====== Task data
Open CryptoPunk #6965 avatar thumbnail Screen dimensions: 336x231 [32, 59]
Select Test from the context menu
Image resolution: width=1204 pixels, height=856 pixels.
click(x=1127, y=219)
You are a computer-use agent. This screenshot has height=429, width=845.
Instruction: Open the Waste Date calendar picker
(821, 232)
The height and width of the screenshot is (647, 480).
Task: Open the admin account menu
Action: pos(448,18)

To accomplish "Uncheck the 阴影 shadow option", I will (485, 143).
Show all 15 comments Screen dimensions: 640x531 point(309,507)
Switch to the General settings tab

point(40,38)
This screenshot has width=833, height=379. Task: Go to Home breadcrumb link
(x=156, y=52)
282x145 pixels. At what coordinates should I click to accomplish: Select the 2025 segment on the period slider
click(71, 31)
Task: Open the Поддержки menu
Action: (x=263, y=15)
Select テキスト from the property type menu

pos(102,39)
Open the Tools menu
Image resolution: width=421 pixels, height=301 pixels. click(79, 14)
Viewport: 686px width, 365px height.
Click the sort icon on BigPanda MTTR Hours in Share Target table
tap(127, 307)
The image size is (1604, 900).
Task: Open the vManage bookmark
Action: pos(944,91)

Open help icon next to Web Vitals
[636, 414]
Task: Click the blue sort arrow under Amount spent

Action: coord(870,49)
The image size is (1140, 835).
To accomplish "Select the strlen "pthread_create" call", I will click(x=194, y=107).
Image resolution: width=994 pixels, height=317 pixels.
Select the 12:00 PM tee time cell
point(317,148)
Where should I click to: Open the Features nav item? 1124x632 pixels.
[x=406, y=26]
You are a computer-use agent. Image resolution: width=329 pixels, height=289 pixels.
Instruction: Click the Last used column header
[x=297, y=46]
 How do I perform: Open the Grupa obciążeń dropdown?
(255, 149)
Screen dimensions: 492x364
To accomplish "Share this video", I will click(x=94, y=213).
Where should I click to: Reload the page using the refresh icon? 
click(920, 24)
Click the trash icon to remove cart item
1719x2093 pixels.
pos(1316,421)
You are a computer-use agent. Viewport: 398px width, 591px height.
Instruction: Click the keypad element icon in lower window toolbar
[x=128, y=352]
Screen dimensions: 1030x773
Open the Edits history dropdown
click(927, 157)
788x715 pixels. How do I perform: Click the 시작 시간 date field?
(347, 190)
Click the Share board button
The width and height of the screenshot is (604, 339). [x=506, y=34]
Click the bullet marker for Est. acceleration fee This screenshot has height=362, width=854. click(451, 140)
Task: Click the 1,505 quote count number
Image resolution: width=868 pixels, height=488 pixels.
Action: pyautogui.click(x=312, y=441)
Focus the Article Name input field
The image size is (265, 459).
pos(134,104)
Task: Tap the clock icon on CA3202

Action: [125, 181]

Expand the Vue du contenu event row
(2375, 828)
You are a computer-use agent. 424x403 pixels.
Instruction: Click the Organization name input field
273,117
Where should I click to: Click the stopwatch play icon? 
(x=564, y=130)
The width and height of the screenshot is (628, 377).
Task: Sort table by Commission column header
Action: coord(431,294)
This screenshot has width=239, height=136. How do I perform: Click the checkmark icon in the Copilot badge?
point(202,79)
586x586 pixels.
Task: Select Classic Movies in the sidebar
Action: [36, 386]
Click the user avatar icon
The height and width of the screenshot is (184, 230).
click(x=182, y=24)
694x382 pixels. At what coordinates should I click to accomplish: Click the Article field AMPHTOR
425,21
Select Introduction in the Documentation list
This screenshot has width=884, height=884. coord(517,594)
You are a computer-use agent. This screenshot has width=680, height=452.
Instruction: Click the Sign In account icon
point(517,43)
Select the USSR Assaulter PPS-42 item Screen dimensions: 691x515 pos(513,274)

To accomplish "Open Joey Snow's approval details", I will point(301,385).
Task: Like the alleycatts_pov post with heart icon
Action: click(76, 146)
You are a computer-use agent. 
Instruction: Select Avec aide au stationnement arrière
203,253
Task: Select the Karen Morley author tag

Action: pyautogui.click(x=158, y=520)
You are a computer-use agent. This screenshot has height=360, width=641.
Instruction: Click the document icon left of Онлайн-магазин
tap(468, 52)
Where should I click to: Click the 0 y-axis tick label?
============
Convert every line of the listing above into a Markdown table with two columns, No. and Line, where No. numbers each row and Line holds the text, skipping blank lines.

**Finished task:**
| No. | Line |
|---|---|
| 1 | Open CryptoPunk #6965 avatar thumbnail Screen dimensions: 336x231 [32, 59] |
| 2 | Select Test from the context menu |
| 3 | Image resolution: width=1204 pixels, height=856 pixels. |
| 4 | click(x=1127, y=219) |
| 5 | You are a computer-use agent. This screenshot has height=429, width=845. |
| 6 | Instruction: Open the Waste Date calendar picker |
| 7 | (821, 232) |
| 8 | The height and width of the screenshot is (647, 480). |
| 9 | Task: Open the admin account menu |
| 10 | Action: pos(448,18) |
| 11 | To accomplish "Uncheck the 阴影 shadow option", I will (485, 143). |
| 12 | Show all 15 comments Screen dimensions: 640x531 point(309,507) |
| 13 | Switch to the General settings tab |
| 14 | point(40,38) |
| 15 | This screenshot has width=833, height=379. Task: Go to Home breadcrumb link |
| 16 | (x=156, y=52) |
| 17 | 282x145 pixels. At what coordinates should I click to accomplish: Select the 2025 segment on the period slider |
| 18 | click(71, 31) |
| 19 | Task: Open the Поддержки menu |
| 20 | Action: (x=263, y=15) |
| 21 | Select テキスト from the property type menu |
| 22 | pos(102,39) |
| 23 | Open the Tools menu |
| 24 | Image resolution: width=421 pixels, height=301 pixels. click(79, 14) |
| 25 | Viewport: 686px width, 365px height. |
| 26 | Click the sort icon on BigPanda MTTR Hours in Share Target table |
| 27 | tap(127, 307) |
| 28 | The image size is (1604, 900). |
| 29 | Task: Open the vManage bookmark |
| 30 | Action: pos(944,91) |
| 31 | Open help icon next to Web Vitals |
| 32 | [636, 414] |
| 33 | Task: Click the blue sort arrow under Amount spent |
| 34 | Action: coord(870,49) |
| 35 | The image size is (1140, 835). |
| 36 | To accomplish "Select the strlen "pthread_create" call", I will click(x=194, y=107). |
| 37 | Image resolution: width=994 pixels, height=317 pixels. |
| 38 | Select the 12:00 PM tee time cell |
| 39 | point(317,148) |
| 40 | Where should I click to: Open the Features nav item? 1124x632 pixels. |
| 41 | [x=406, y=26] |
| 42 | You are a computer-use agent. Image resolution: width=329 pixels, height=289 pixels. |
| 43 | Instruction: Click the Last used column header |
| 44 | [x=297, y=46] |
| 45 |  How do I perform: Open the Grupa obciążeń dropdown? |
| 46 | (255, 149) |
| 47 | Screen dimensions: 492x364 |
| 48 | To accomplish "Share this video", I will click(x=94, y=213). |
| 49 | Where should I click to: Reload the page using the refresh icon?  |
| 50 | click(920, 24) |
| 51 | Click the trash icon to remove cart item |
| 52 | 1719x2093 pixels. |
| 53 | pos(1316,421) |
| 54 | You are a computer-use agent. Viewport: 398px width, 591px height. |
| 55 | Instruction: Click the keypad element icon in lower window toolbar |
| 56 | [x=128, y=352] |
| 57 | Screen dimensions: 1030x773 |
| 58 | Open the Edits history dropdown |
| 59 | click(927, 157) |
| 60 | 788x715 pixels. How do I perform: Click the 시작 시간 date field? |
| 61 | (347, 190) |
| 62 | Click the Share board button |
| 63 | The width and height of the screenshot is (604, 339). [x=506, y=34] |
| 64 | Click the bullet marker for Est. acceleration fee This screenshot has height=362, width=854. click(451, 140) |
| 65 | Task: Click the 1,505 quote count number |
| 66 | Image resolution: width=868 pixels, height=488 pixels. |
| 67 | Action: pyautogui.click(x=312, y=441) |
| 68 | Focus the Article Name input field |
| 69 | The image size is (265, 459). |
| 70 | pos(134,104) |
| 71 | Task: Tap the clock icon on CA3202 |
| 72 | Action: [125, 181] |
| 73 | Expand the Vue du contenu event row |
| 74 | (2375, 828) |
| 75 | You are a computer-use agent. 424x403 pixels. |
| 76 | Instruction: Click the Organization name input field |
| 77 | 273,117 |
| 78 | Where should I click to: Click the stopwatch play icon?  |
| 79 | (x=564, y=130) |
| 80 | The width and height of the screenshot is (628, 377). |
| 81 | Task: Sort table by Commission column header |
| 82 | Action: coord(431,294) |
| 83 | This screenshot has width=239, height=136. How do I perform: Click the checkmark icon in the Copilot badge? |
| 84 | point(202,79) |
| 85 | 586x586 pixels. |
| 86 | Task: Select Classic Movies in the sidebar |
| 87 | Action: [36, 386] |
| 88 | Click the user avatar icon |
| 89 | The height and width of the screenshot is (184, 230). |
| 90 | click(x=182, y=24) |
| 91 | 694x382 pixels. At what coordinates should I click to accomplish: Click the Article field AMPHTOR |
| 92 | 425,21 |
| 93 | Select Introduction in the Documentation list |
| 94 | This screenshot has width=884, height=884. coord(517,594) |
| 95 | You are a computer-use agent. This screenshot has width=680, height=452. |
| 96 | Instruction: Click the Sign In account icon |
| 97 | point(517,43) |
| 98 | Select the USSR Assaulter PPS-42 item Screen dimensions: 691x515 pos(513,274) |
| 99 | To accomplish "Open Joey Snow's approval details", I will point(301,385). |
| 100 | Task: Like the alleycatts_pov post with heart icon |
| 101 | Action: click(76, 146) |
| 102 | You are a computer-use agent.  |
| 103 | Instruction: Select Avec aide au stationnement arrière |
| 104 | 203,253 |
| 105 | Task: Select the Karen Morley author tag |
| 106 | Action: pyautogui.click(x=158, y=520) |
| 107 | You are a computer-use agent. This screenshot has height=360, width=641. |
| 108 | Instruction: Click the document icon left of Онлайн-магазин |
| 109 | tap(468, 52) |
| 110 | Where should I click to: Click the 0 y-axis tick label? |